Cassazione: l'outing diventa reato


Con la sentenza n. 30369 del 24 luglio 2012, la quinta sezione penale della Cassazione ha stabilito che chi diffonde l'omosessualità di un altro rischia una condanna per diffamazione e violazione della privacy.
Il tutto ha avuto inizio quando in un articolo di un quotidiano locale si è parlato in forma anonima di un uomo che si era visto addebitare la separazione in seguito al suo tradimento con un collega di lavoro. Il protagonista della vicenda si è sentito leso nella reputazione ed ha denunciato per per omesso controllo il direttore del periodico.
Il 2 maggio scorso il gup di Ancona aveva prosciolto l'imputato «perché il fatto non sussiste», ipotizzando al massimo la possibile lesione del diritto alla riservatezza, dato che il cognome non era stato scritto per esteso e che nell'articolo si faceva genericamente riferimento ad un "marito marchigiano".
Ora, però, la Cassazione ha ribaltato quella decisione, stabilendo che l'omosessualità è «una situazione di fatto riconducibile alle scelte di vita privata» di una persona e, quindi, «non ha alcun rilievo sociale» e, conseguentemente, non può rientrare neppure nel diritto di cronaca.

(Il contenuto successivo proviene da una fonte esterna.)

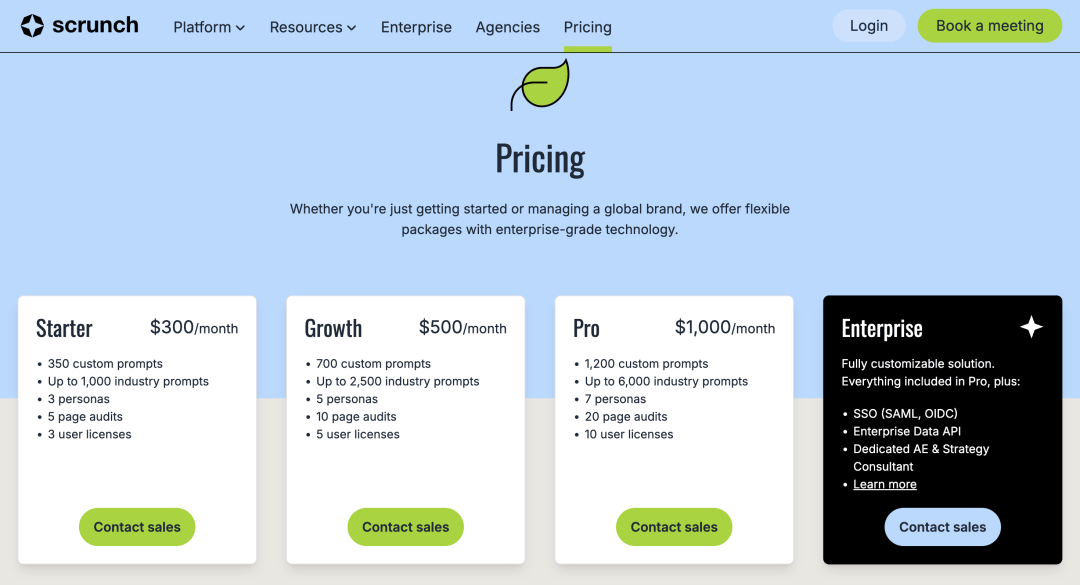
Task: Click the green leaf icon
Action: pos(540,85)
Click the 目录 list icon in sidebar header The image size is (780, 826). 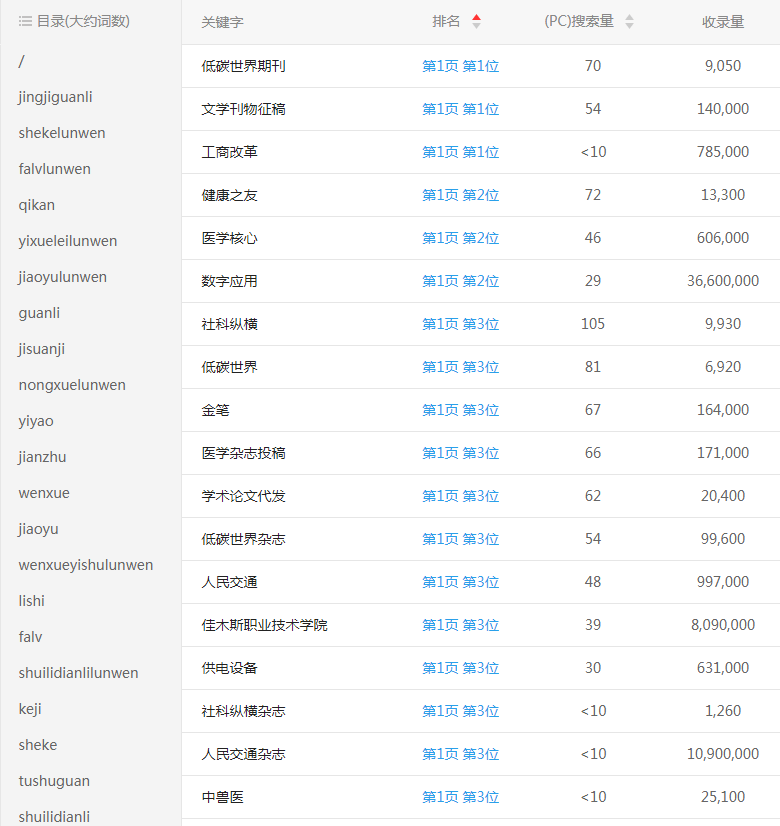pos(25,21)
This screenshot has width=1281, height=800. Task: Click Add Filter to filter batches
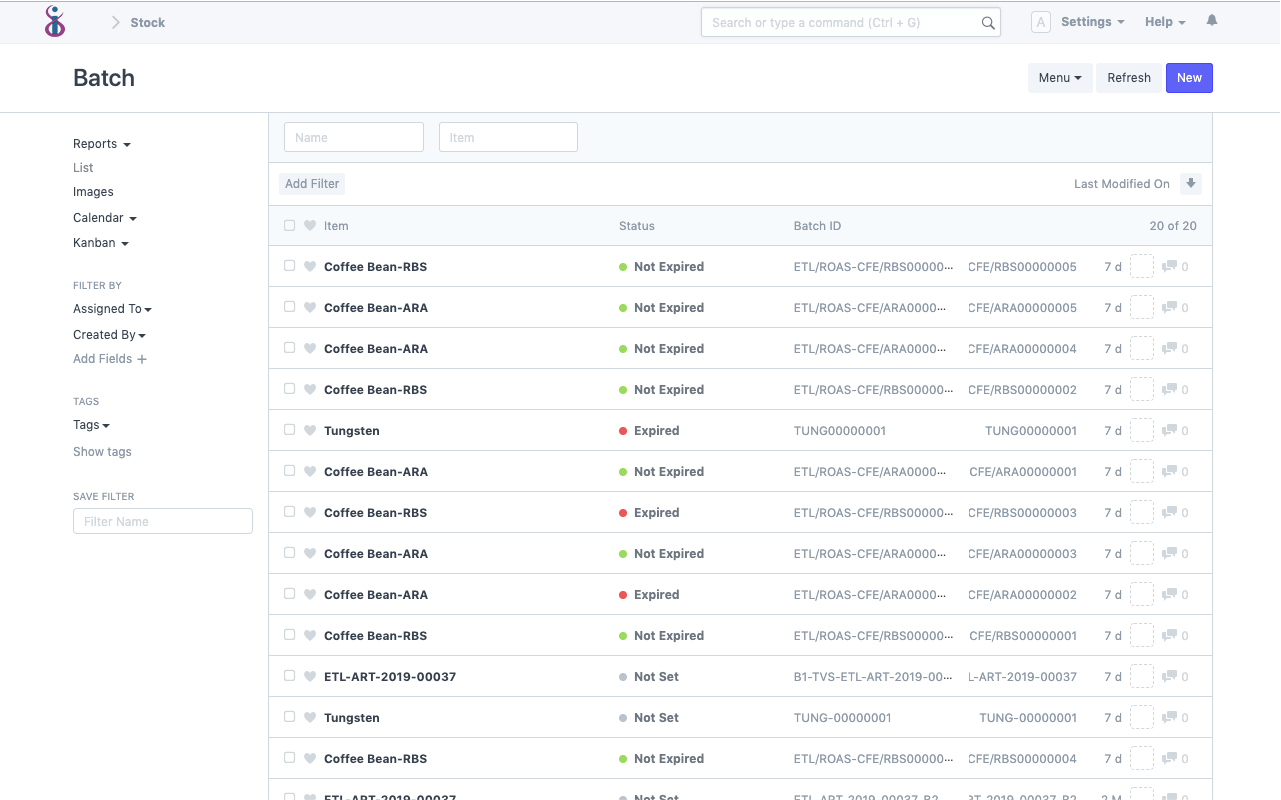click(x=311, y=183)
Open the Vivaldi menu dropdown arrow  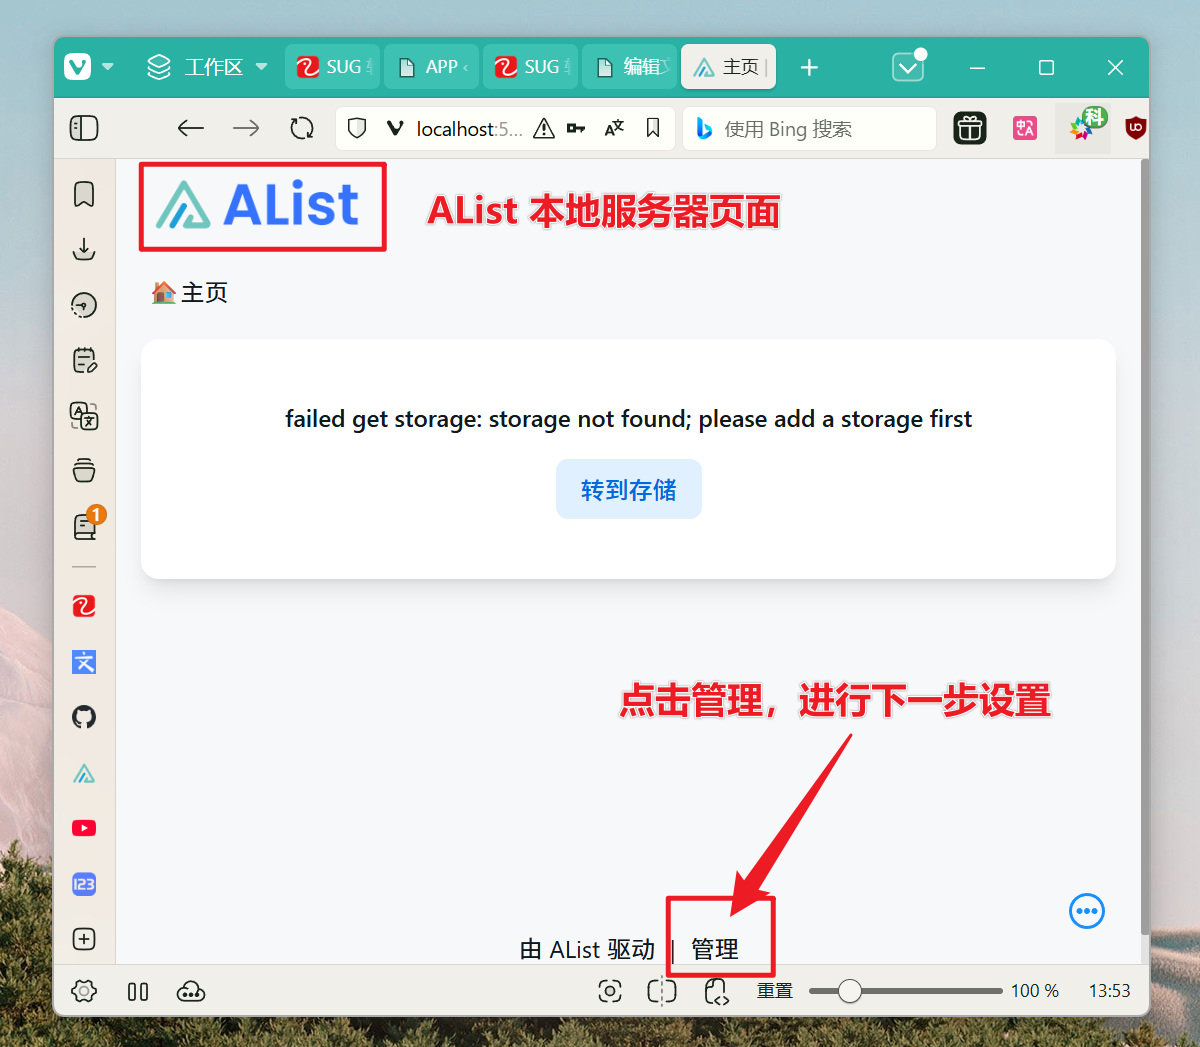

Riguardo all'anonimato, invece, la Suprema Corte ha precisato che «è sufficiente che l'offeso possa venire individuato per esclusione in via deduttiva, tra una categoria di persone, a nulla rilevando che in concreto l'offeso venga individuato da un ristretto numero di persone».
Ne consegue, così, che è condannabile per diffamazione chiunque pubblichi un articolo nel quale si faccia riferimento alla sessualità dei protagonisti senza una previa autorizzazione da parte di quest'ultimi. Faranno comunque eccezione tutti quei caso in cui l'outing possa rivestire carattere di "pubblico interesse".